The Letter, Issue 35, Autumn 2005, Pages 93 - 100


Helen Sheehan

The minimum pact demanded by the Symbolic Order[1] so that one human being is able to recognise another like himself and thereby suppose an Imaginary dimension has had strange innings in Ireland. Perhaps it's like this in all colonial or post colonial societies where the effect of the Symbolic on the Real has resulted in a psychic space where the Name of the Father as the promise of Otherness has been badly shaken - a place where social bonds make for very tenuous and sometimes very violent links.

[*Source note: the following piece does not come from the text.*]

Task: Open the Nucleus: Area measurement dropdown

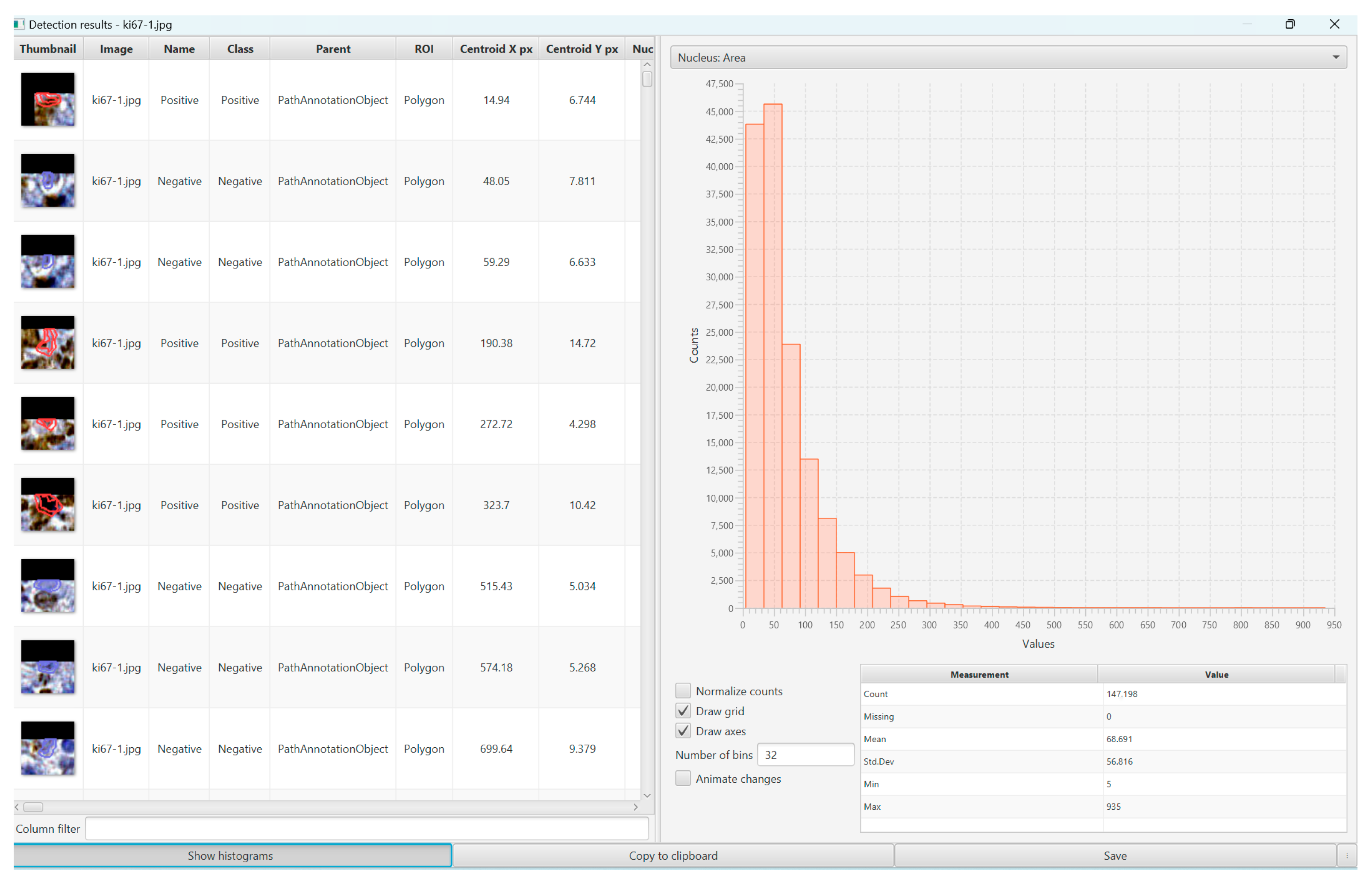Action: (x=1008, y=58)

Psychoanalysis began by refusing to take sides with common discourse, especially the discourse of freedom. Rather, psychoanalysis is directed at the effect of human discourse within the subject. But, as Jacques Lacan continues to remind us 'we always have to come back to disturbances of memory to know what the point of departure for psychoanalysis is'.[2] If there is a disturbance of memory here at Dublin Castle for me today it is not that I was around when it was built in 1220 but that this edifice is a testament to the Symbolic determinants of its foundation. Ordered by King John to be built by ecclesiastics so as to prevent the flow (or the flaw) of heritage from father to son, it was built therefore not on what is known as primogeniture but what in legal terms is called mortmain* - literally 'dead hand', which had the effect of preventing further transmission.